- [ABOUT THIS TASK] The required output is the exact run of lines in the listing below from the line holding "Task: Toggle shown" through the line holding "Task: Open block 13640633 link", with no pictures.

- [RECORDS SHOWN]
================================
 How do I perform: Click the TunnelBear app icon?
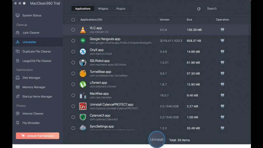(x=83, y=73)
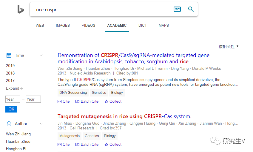Click the calendar icon beside Time
Screen dimensions: 253x152
pos(9,56)

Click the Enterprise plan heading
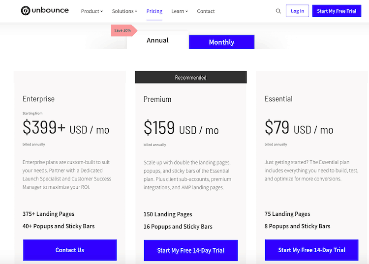tap(38, 99)
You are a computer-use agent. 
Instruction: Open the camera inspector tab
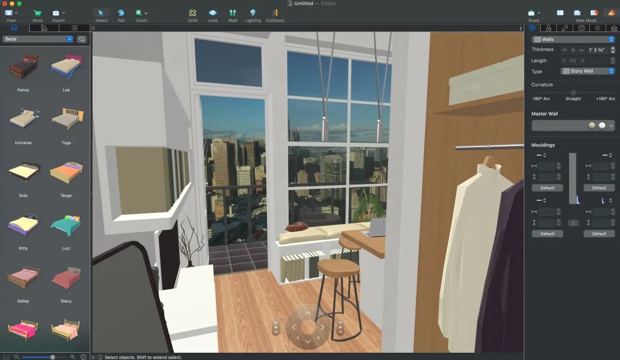(581, 28)
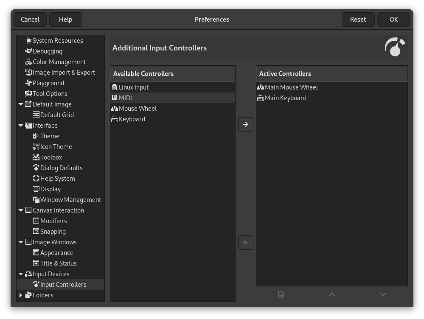Open the configure controller icon below Active Controllers

point(281,294)
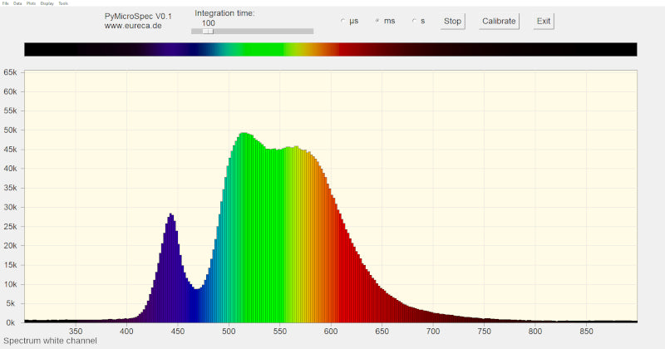Click the www.eureca.de website text

point(134,26)
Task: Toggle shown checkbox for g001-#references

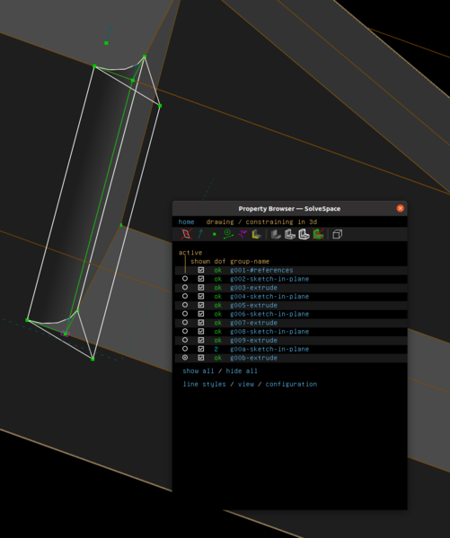Action: click(201, 270)
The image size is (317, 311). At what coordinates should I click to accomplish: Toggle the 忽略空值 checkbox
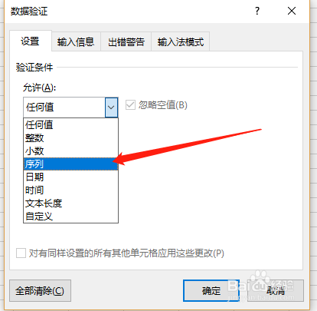(x=130, y=105)
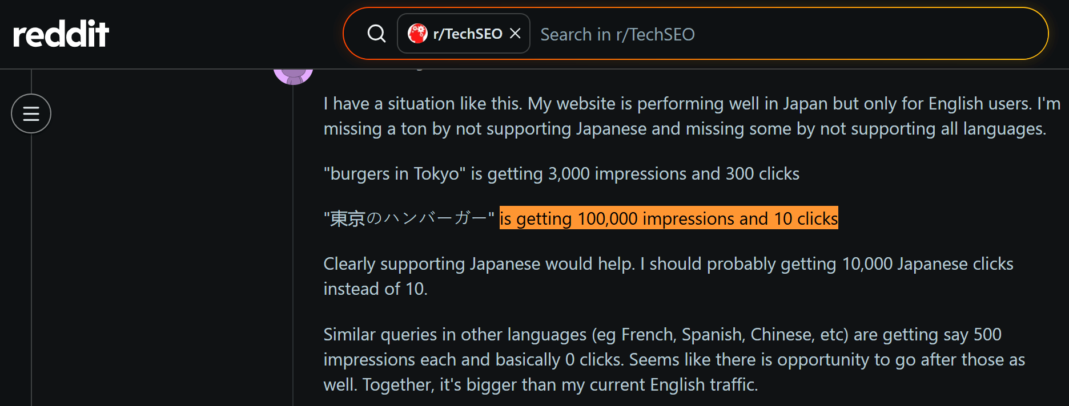Select the "burgers in Tokyo" query line
This screenshot has height=406, width=1069.
click(561, 174)
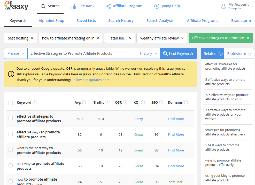Check the 'effective ways to promote affiliate products' row
The height and width of the screenshot is (185, 255).
11,134
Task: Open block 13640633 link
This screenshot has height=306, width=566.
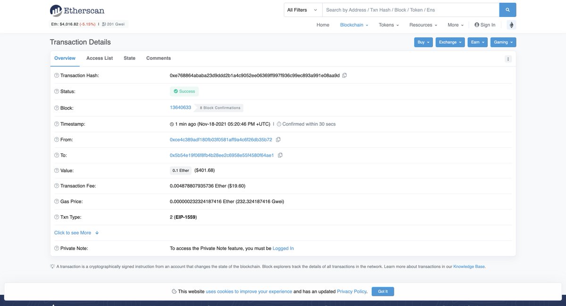Action: (180, 106)
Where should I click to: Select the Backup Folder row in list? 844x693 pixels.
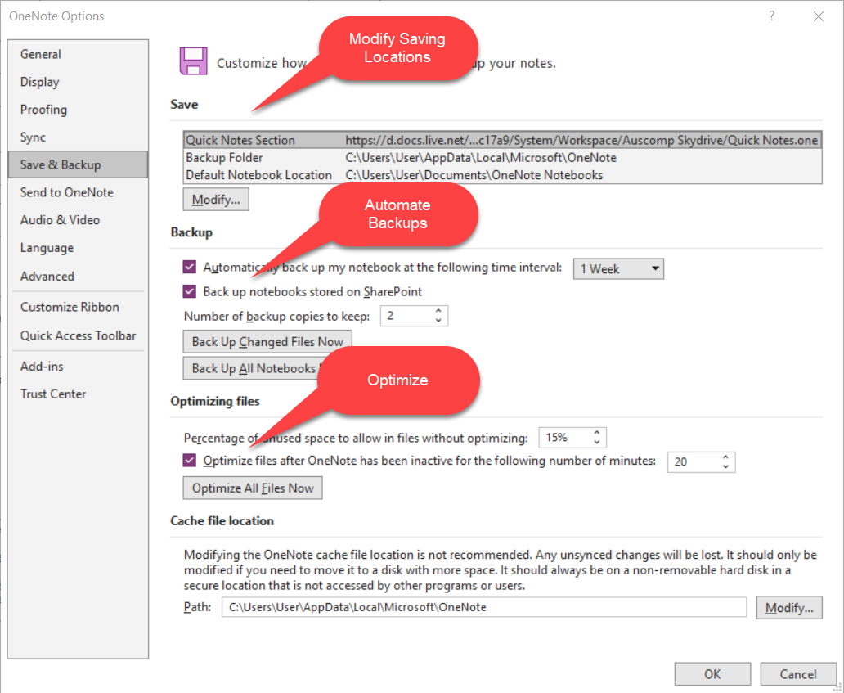click(x=502, y=158)

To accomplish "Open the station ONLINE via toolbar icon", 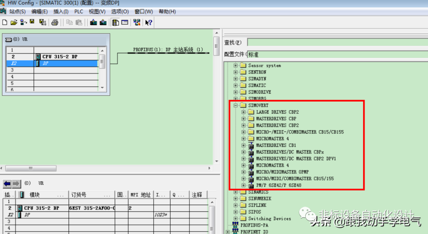I will [x=23, y=23].
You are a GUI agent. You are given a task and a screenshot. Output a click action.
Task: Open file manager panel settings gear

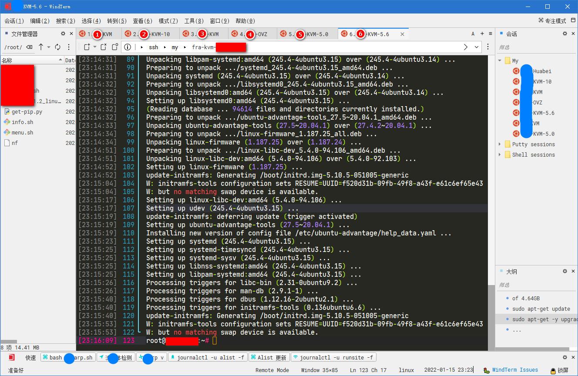pos(63,34)
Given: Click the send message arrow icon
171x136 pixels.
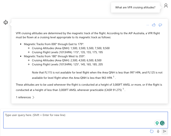Looking at the screenshot, I should [164, 131].
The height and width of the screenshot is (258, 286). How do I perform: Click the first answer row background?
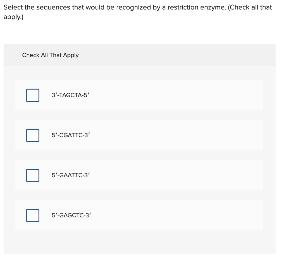click(168, 95)
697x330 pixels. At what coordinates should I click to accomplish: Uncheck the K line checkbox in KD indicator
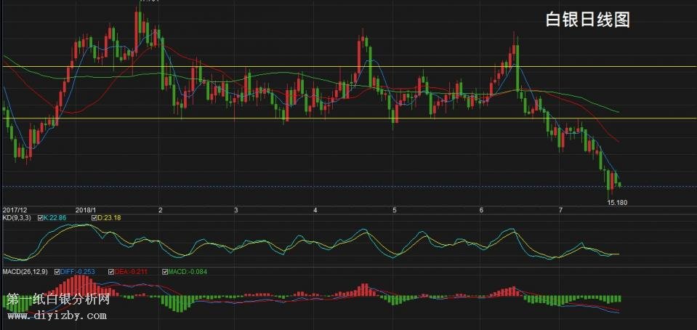click(x=40, y=217)
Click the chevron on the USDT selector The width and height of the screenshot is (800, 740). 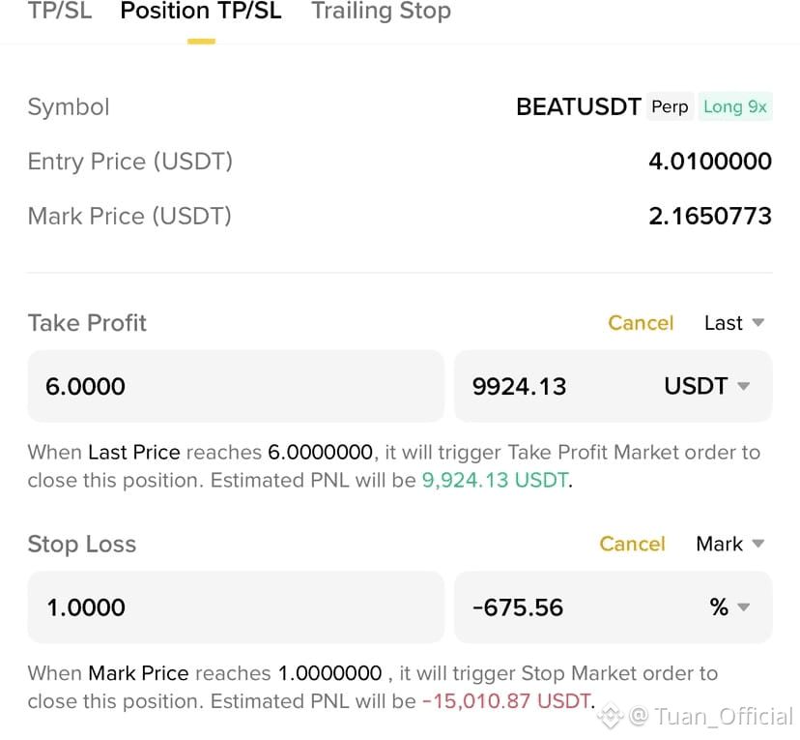743,386
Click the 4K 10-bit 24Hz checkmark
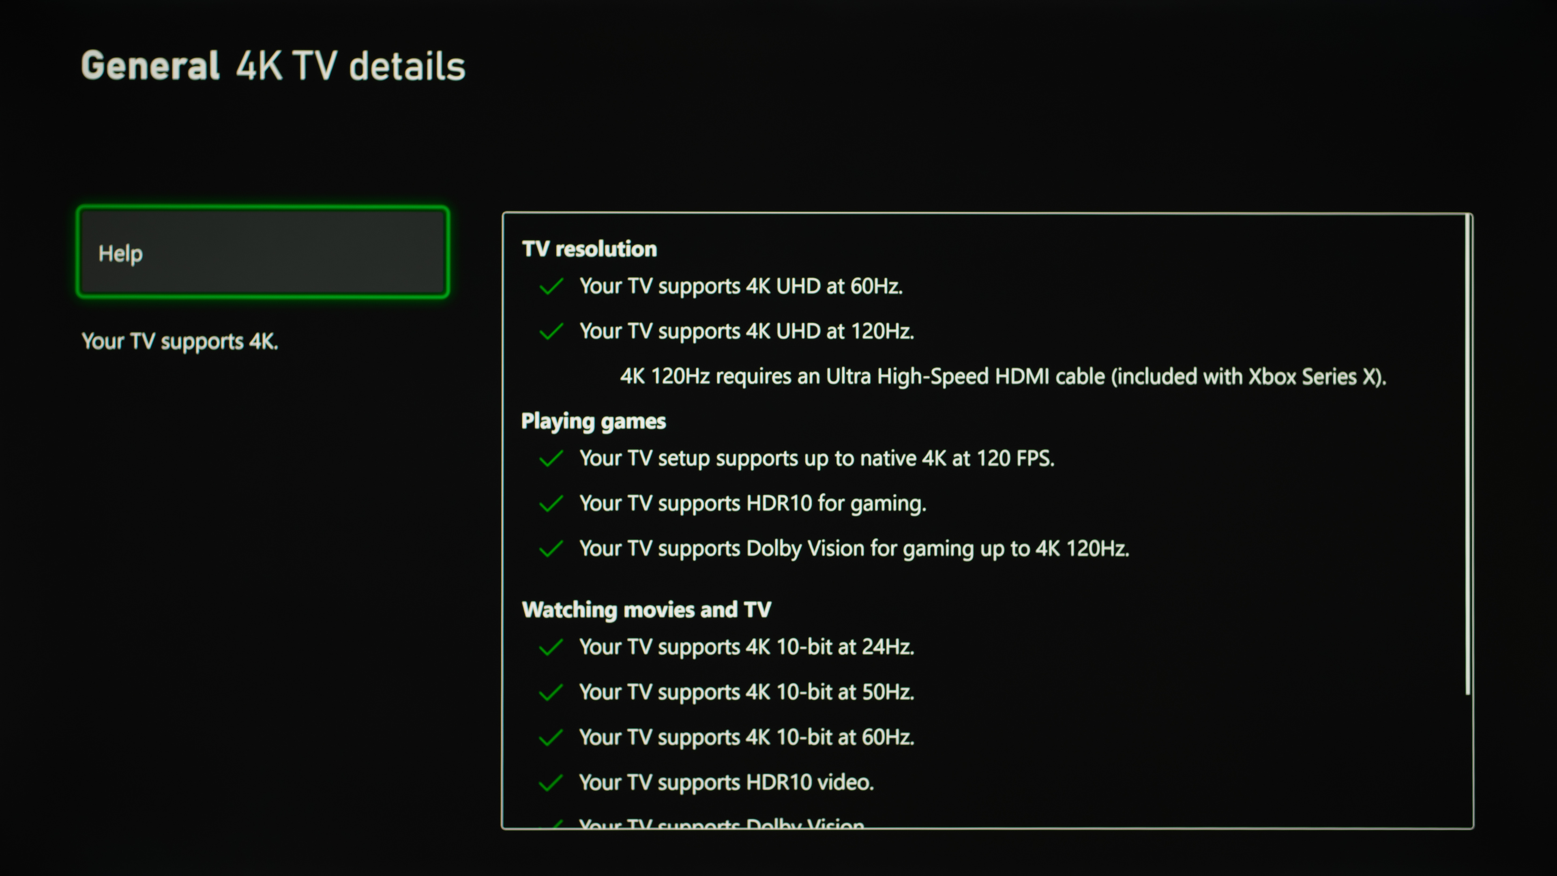 (x=551, y=647)
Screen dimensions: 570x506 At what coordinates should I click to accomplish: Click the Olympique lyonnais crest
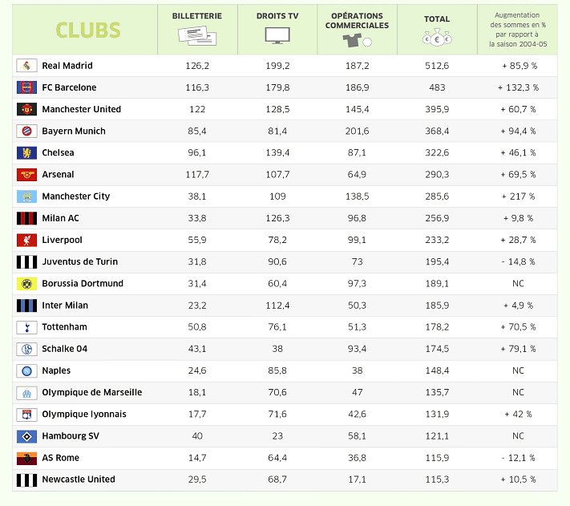point(26,415)
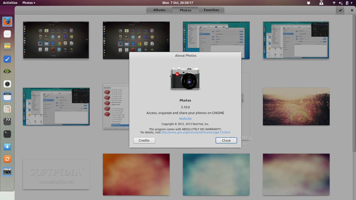The height and width of the screenshot is (200, 356).
Task: Click the Photos camera icon in dock
Action: (7, 172)
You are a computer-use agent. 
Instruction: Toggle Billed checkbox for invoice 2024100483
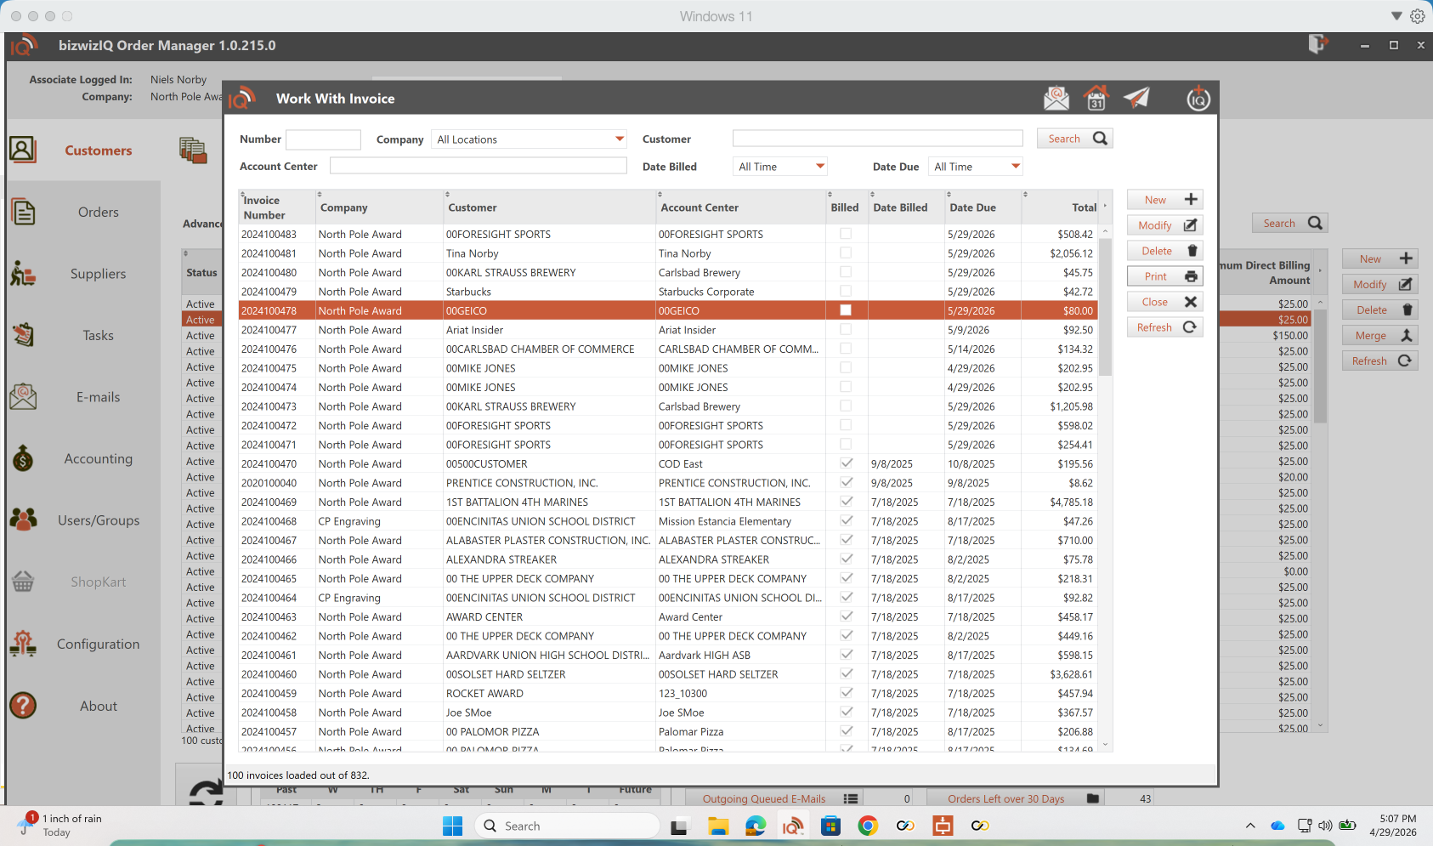(845, 234)
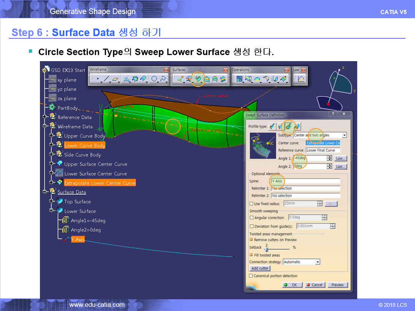This screenshot has height=311, width=415.
Task: Open the Law tool icon
Action: pos(301,79)
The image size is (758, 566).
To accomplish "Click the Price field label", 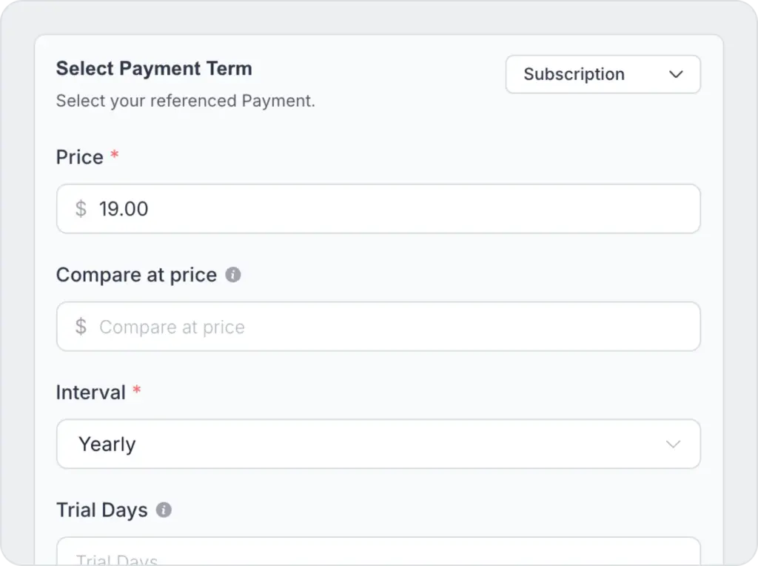I will coord(79,157).
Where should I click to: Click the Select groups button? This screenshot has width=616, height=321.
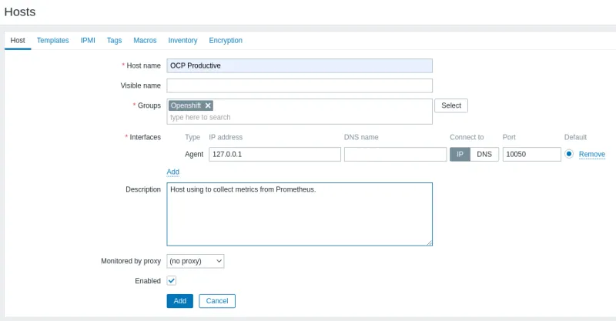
================================
- [RESPONSE AREA]
Task: Toggle shown checkbox for g001-#references

Action: click(201, 270)
The image size is (317, 311). At what coordinates should I click to accomplish: Toggle the 忽略空值 checkbox
(x=130, y=105)
Select the "burgers in Tokyo" query line
This screenshot has height=406, width=1069.
click(561, 174)
Check the 'effective ways to promote affiliate products' row
The height and width of the screenshot is (185, 255).
11,134
Task: Open block 13640633 link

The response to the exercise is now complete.